The GLOBE's deputy editor is Ben Bradlee, Jr. (John Slattery), the son of Ben Bradlee, who was played by Jason Robards in All the President's Men and was Executive Editor of the WASHINGTON POST when two of its reporters broke the Watergate scandal. That's germane in the sense that scandal seems constantly to be breaking or on the verge of breaking (consider the cheating scandal that's about to erupt around football's New England Patriots, "broken" by ESPN); but also in the sense that Spotlight tells its story exactly the same way that All the President's Men told its story, often using the same devices and visual cues. This is either because these things happen the same way every time they happen, or because there are only so many ways to shoot talking on a phone and taking notes, or because Spotlight recognizes a good template when it sees one. The problem with taking this tactic is that comparisons are inevitable and McCarthy is no Alan J. Pakula and the Spotlight team is not as cinematically vibrant as Woodward & Bernstein. In All the President's Men, you understand the ethics of Woodward when he allows Bernstein to continue to edit his piece without his permission. In Spotlight, you understand Robby's ethics when at the end he admits that he missed the story years ago, only to have Marty forgive him with a wide benediction. The benefit of this tactic is that the template is, indeed, sound, and whatever the film lacks in innovation, it replaces with great performances, a good screenplay, and a comfortable linearity.

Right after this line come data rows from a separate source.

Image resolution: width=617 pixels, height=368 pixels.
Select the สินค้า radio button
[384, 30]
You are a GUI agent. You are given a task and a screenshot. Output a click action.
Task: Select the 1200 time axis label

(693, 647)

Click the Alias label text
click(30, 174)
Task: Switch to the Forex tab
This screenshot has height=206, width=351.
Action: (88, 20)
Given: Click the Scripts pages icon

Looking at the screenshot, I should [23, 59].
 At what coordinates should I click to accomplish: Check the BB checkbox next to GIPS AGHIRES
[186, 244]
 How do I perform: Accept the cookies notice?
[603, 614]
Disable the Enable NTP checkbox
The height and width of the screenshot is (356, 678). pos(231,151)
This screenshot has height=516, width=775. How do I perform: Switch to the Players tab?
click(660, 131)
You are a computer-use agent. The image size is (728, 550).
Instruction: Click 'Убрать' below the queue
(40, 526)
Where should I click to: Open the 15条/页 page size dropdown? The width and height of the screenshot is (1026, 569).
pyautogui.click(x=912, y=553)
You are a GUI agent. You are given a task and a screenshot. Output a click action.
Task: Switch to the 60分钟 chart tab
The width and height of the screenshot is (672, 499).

Spotlight is easy to like. It takes the right stand against organized religion and the pain of betrayal. It paints a good picture of the caste divisions that push people to the Church and keeps them silent when the Church touches their children. Stanley Tucci does his best work in years as Armenian prosecutor Mitchell Garabedian, tasked with representing dozens of victims trying to attack a Catholic conspiracy that was eventually traced to the highest levels of the hierarchy. Ruffalo is just astounding. The fear I have for him is that he's so good he'll never be properly recognized for how good he is. There's a scene where he tells Garabedian that he's from South Boston and Garabedian expresses surprise, and Rezendes says…nothing. Watch it closely. It's a moment that doesn't land if you're not an exceedingly gifted performer. But the rest of the cast is good, too, as they go through Spotlight's paces: the shocking discoveries; the leads leading to new leads; the Imitation Game running to lend a story about dialling numbers and moving fingers across a keyboard some sense of motion. There's not a false note, nor is there a moment of righteous indignation left unheralded by creased brows and eloquent remonstrations. Note that the climax of the film is when one of the characters gravely circles two rows of names on a piece of paper. It works. If at the end the picture only highlights what a true marvel was All the President's Men, it at least doesn't dishonour its inspiration. If anything, Spotlight suggests that it knew better than to get in the way of its story, and, you know, I'll take it.